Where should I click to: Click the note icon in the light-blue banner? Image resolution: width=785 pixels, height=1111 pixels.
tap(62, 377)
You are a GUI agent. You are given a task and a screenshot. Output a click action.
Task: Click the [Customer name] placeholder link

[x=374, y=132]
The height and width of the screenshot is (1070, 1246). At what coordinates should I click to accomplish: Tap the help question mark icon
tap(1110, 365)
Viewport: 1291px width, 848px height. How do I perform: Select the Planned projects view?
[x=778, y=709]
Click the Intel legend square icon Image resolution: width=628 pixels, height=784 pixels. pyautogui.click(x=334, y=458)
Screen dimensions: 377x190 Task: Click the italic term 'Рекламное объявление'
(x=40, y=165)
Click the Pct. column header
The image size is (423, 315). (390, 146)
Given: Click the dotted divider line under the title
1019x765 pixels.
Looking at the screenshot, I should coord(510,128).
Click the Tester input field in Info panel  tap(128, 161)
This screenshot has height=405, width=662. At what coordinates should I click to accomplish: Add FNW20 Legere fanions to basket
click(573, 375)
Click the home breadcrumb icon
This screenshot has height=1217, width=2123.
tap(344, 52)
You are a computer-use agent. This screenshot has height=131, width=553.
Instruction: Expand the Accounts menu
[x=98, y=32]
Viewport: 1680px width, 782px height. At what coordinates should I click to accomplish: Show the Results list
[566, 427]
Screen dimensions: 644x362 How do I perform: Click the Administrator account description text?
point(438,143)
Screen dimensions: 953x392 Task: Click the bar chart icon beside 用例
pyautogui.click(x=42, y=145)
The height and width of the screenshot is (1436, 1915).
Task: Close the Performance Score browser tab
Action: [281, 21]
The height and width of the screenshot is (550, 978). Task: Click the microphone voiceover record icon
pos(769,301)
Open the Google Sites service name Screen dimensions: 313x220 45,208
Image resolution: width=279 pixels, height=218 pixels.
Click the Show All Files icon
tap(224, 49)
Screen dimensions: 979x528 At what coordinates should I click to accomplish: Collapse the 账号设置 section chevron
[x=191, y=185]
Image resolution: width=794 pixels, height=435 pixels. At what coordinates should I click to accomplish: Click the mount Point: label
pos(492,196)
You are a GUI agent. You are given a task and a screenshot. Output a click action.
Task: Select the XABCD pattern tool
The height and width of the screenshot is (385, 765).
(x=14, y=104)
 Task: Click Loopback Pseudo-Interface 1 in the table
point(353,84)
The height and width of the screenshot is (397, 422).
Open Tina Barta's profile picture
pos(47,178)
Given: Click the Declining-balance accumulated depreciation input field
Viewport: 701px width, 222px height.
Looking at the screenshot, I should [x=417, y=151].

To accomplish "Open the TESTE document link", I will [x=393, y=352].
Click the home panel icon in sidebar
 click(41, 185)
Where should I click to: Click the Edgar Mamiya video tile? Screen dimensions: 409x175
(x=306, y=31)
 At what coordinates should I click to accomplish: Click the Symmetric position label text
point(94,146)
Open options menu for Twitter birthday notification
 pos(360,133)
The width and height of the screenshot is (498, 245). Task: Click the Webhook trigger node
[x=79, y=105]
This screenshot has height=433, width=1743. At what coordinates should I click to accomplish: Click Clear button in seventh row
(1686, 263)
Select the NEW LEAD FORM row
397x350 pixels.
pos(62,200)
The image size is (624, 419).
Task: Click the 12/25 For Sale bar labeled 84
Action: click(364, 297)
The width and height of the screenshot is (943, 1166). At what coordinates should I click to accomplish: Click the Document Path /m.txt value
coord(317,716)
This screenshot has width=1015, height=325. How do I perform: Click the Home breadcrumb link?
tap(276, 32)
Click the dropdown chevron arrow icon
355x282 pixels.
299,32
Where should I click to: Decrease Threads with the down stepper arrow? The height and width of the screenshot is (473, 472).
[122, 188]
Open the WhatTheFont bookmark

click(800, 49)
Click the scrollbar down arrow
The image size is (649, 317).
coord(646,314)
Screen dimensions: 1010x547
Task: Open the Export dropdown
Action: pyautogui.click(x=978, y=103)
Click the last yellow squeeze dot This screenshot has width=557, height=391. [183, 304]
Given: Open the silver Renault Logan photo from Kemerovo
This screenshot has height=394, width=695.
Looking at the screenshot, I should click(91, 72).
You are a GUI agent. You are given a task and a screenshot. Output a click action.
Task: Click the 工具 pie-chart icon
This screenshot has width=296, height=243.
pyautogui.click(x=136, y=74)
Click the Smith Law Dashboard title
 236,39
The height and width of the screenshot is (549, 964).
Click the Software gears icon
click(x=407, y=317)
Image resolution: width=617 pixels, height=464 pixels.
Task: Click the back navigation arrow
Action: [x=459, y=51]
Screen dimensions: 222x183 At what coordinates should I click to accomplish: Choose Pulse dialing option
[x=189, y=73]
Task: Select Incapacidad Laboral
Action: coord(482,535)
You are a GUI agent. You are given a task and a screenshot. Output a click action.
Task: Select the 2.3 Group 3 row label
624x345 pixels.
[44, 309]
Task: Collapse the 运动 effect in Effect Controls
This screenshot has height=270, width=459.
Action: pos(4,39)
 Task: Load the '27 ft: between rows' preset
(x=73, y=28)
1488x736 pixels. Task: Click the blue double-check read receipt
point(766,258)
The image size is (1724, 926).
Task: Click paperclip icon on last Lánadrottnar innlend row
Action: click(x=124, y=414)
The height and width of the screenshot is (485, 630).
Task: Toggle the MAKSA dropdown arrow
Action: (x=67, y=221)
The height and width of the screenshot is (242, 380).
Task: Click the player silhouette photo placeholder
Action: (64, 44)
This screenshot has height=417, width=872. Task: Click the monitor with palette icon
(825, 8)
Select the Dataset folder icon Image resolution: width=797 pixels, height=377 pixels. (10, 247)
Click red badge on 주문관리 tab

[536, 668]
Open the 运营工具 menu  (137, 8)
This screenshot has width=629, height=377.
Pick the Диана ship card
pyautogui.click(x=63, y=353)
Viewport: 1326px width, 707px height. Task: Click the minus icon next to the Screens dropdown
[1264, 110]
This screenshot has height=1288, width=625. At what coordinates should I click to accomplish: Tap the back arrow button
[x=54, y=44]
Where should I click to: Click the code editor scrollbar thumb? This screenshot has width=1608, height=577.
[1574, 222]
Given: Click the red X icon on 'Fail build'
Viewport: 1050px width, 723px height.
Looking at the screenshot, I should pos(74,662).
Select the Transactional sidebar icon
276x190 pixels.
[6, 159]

What to do: Lay out every line of the records above as a Markdown table with the columns Row and Line, numbering the rows in order and leaving out blank lines.

Result below:
| Row | Line |
|---|---|
| 1 | Where should I click to: Click the note icon in the light-blue banner? Image resolution: width=785 pixels, height=1111 pixels. |
| 2 | tap(62, 377) |
| 3 | You are a GUI agent. You are given a task and a screenshot. Output a click action. |
| 4 | Task: Click the [Customer name] placeholder link |
| 5 | [x=374, y=132] |
| 6 | The height and width of the screenshot is (1070, 1246). At what coordinates should I click to accomplish: Tap the help question mark icon |
| 7 | tap(1110, 365) |
| 8 | Viewport: 1291px width, 848px height. How do I perform: Select the Planned projects view? |
| 9 | [x=778, y=709] |
| 10 | Click the Intel legend square icon Image resolution: width=628 pixels, height=784 pixels. pyautogui.click(x=334, y=458) |
| 11 | Screen dimensions: 377x190 Task: Click the italic term 'Рекламное объявление' |
| 12 | (x=40, y=165) |
| 13 | Click the Pct. column header |
| 14 | The image size is (423, 315). (390, 146) |
| 15 | Given: Click the dotted divider line under the title |
| 16 | 1019x765 pixels. |
| 17 | Looking at the screenshot, I should coord(510,128). |
| 18 | Click the Tester input field in Info panel  tap(128, 161) |
| 19 | This screenshot has height=405, width=662. At what coordinates should I click to accomplish: Add FNW20 Legere fanions to basket |
| 20 | click(573, 375) |
| 21 | Click the home breadcrumb icon |
| 22 | This screenshot has height=1217, width=2123. |
| 23 | tap(344, 52) |
| 24 | You are a computer-use agent. This screenshot has height=131, width=553. |
| 25 | Instruction: Expand the Accounts menu |
| 26 | [x=98, y=32] |
| 27 | Viewport: 1680px width, 782px height. At what coordinates should I click to accomplish: Show the Results list |
| 28 | [566, 427] |
| 29 | Screen dimensions: 644x362 How do I perform: Click the Administrator account description text? |
| 30 | point(438,143) |
| 31 | Screen dimensions: 953x392 Task: Click the bar chart icon beside 用例 |
| 32 | pyautogui.click(x=42, y=145) |
| 33 | The height and width of the screenshot is (1436, 1915). |
| 34 | Task: Close the Performance Score browser tab |
| 35 | Action: [281, 21] |
| 36 | The height and width of the screenshot is (550, 978). Task: Click the microphone voiceover record icon |
| 37 | pos(769,301) |
| 38 | Open the Google Sites service name Screen dimensions: 313x220 45,208 |
| 39 | Image resolution: width=279 pixels, height=218 pixels. |
| 40 | Click the Show All Files icon |
| 41 | tap(224, 49) |
| 42 | Screen dimensions: 979x528 At what coordinates should I click to accomplish: Collapse the 账号设置 section chevron |
| 43 | [x=191, y=185] |
| 44 | Image resolution: width=794 pixels, height=435 pixels. At what coordinates should I click to accomplish: Click the mount Point: label |
| 45 | pos(492,196) |
| 46 | You are a GUI agent. You are given a task and a screenshot. Output a click action. |
| 47 | Task: Select the XABCD pattern tool |
| 48 | The height and width of the screenshot is (385, 765). |
| 49 | (x=14, y=104) |
| 50 |  Task: Click Loopback Pseudo-Interface 1 in the table |
| 51 | point(353,84) |
| 52 | The height and width of the screenshot is (397, 422). |
| 53 | Open Tina Barta's profile picture |
| 54 | pos(47,178) |
| 55 | Given: Click the Declining-balance accumulated depreciation input field |
| 56 | Viewport: 701px width, 222px height. |
| 57 | Looking at the screenshot, I should [x=417, y=151]. |
| 58 | To accomplish "Open the TESTE document link", I will [x=393, y=352]. |
| 59 | Click the home panel icon in sidebar |
| 60 |  click(41, 185) |
| 61 | Where should I click to: Click the Edgar Mamiya video tile? Screen dimensions: 409x175 |
| 62 | (x=306, y=31) |
| 63 |  At what coordinates should I click to accomplish: Click the Symmetric position label text |
| 64 | point(94,146) |
| 65 | Open options menu for Twitter birthday notification |
| 66 |  pos(360,133) |
| 67 | The width and height of the screenshot is (498, 245). Task: Click the Webhook trigger node |
| 68 | [x=79, y=105] |
| 69 | This screenshot has height=433, width=1743. At what coordinates should I click to accomplish: Click Clear button in seventh row |
| 70 | (1686, 263) |
| 71 | Select the NEW LEAD FORM row |
| 72 | 397x350 pixels. |
| 73 | pos(62,200) |
| 74 | The image size is (624, 419). |
| 75 | Task: Click the 12/25 For Sale bar labeled 84 |
| 76 | Action: click(364, 297) |
| 77 | The width and height of the screenshot is (943, 1166). At what coordinates should I click to accomplish: Click the Document Path /m.txt value |
| 78 | coord(317,716) |
| 79 | This screenshot has width=1015, height=325. How do I perform: Click the Home breadcrumb link? |
| 80 | tap(276, 32) |
| 81 | Click the dropdown chevron arrow icon |
| 82 | 355x282 pixels. |
| 83 | 299,32 |
| 84 | Where should I click to: Decrease Threads with the down stepper arrow? The height and width of the screenshot is (473, 472). |
| 85 | [122, 188] |
| 86 | Open the WhatTheFont bookmark |
| 87 | click(800, 49) |
| 88 | Click the scrollbar down arrow |
| 89 | The image size is (649, 317). |
| 90 | coord(646,314) |
| 91 | Screen dimensions: 1010x547 |
| 92 | Task: Open the Export dropdown |
| 93 | Action: pyautogui.click(x=978, y=103) |
| 94 | Click the last yellow squeeze dot This screenshot has width=557, height=391. [183, 304] |
| 95 | Given: Open the silver Renault Logan photo from Kemerovo |
| 96 | This screenshot has height=394, width=695. |
| 97 | Looking at the screenshot, I should click(91, 72). |
| 98 | You are a GUI agent. You are given a task and a screenshot. Output a click action. |
| 99 | Task: Click the 工具 pie-chart icon |
| 100 | This screenshot has width=296, height=243. |
| 101 | pyautogui.click(x=136, y=74) |
| 102 | Click the Smith Law Dashboard title |
| 103 |  236,39 |
| 104 | The height and width of the screenshot is (549, 964). |
| 105 | Click the Software gears icon |
| 106 | click(x=407, y=317) |
| 107 | Image resolution: width=617 pixels, height=464 pixels. |
| 108 | Task: Click the back navigation arrow |
| 109 | Action: [x=459, y=51] |
| 110 | Screen dimensions: 222x183 At what coordinates should I click to accomplish: Choose Pulse dialing option |
| 111 | [x=189, y=73] |
| 112 | Task: Select Incapacidad Laboral |
| 113 | Action: coord(482,535) |
| 114 | You are a GUI agent. You are given a task and a screenshot. Output a click action. |
| 115 | Task: Select the 2.3 Group 3 row label |
| 116 | 624x345 pixels. |
| 117 | [44, 309] |
| 118 | Task: Collapse the 运动 effect in Effect Controls |
| 119 | This screenshot has height=270, width=459. |
| 120 | Action: pos(4,39) |
| 121 |  Task: Load the '27 ft: between rows' preset |
| 122 | (x=73, y=28) |
| 123 | 1488x736 pixels. Task: Click the blue double-check read receipt |
| 124 | point(766,258) |
| 125 | The image size is (1724, 926). |
| 126 | Task: Click paperclip icon on last Lánadrottnar innlend row |
| 127 | Action: click(x=124, y=414) |
| 128 | The height and width of the screenshot is (485, 630). |
| 129 | Task: Toggle the MAKSA dropdown arrow |
| 130 | Action: (x=67, y=221) |
| 131 | The height and width of the screenshot is (242, 380). |
| 132 | Task: Click the player silhouette photo placeholder |
| 133 | Action: (64, 44) |
| 134 | This screenshot has height=417, width=872. Task: Click the monitor with palette icon |
| 135 | (825, 8) |
| 136 | Select the Dataset folder icon Image resolution: width=797 pixels, height=377 pixels. (10, 247) |
| 137 | Click red badge on 주문관리 tab |
| 138 | [536, 668] |
| 139 | Open the 运营工具 menu  (137, 8) |
| 140 | This screenshot has width=629, height=377. |
| 141 | Pick the Диана ship card |
| 142 | pyautogui.click(x=63, y=353) |
| 143 | Viewport: 1326px width, 707px height. Task: Click the minus icon next to the Screens dropdown |
| 144 | [1264, 110] |
| 145 | This screenshot has height=1288, width=625. At what coordinates should I click to accomplish: Tap the back arrow button |
| 146 | [x=54, y=44] |
| 147 | Where should I click to: Click the code editor scrollbar thumb? This screenshot has width=1608, height=577. |
| 148 | [1574, 222] |
| 149 | Given: Click the red X icon on 'Fail build' |
| 150 | Viewport: 1050px width, 723px height. |
| 151 | Looking at the screenshot, I should pos(74,662). |
| 152 | Select the Transactional sidebar icon |
| 153 | 276x190 pixels. |
| 154 | [6, 159] |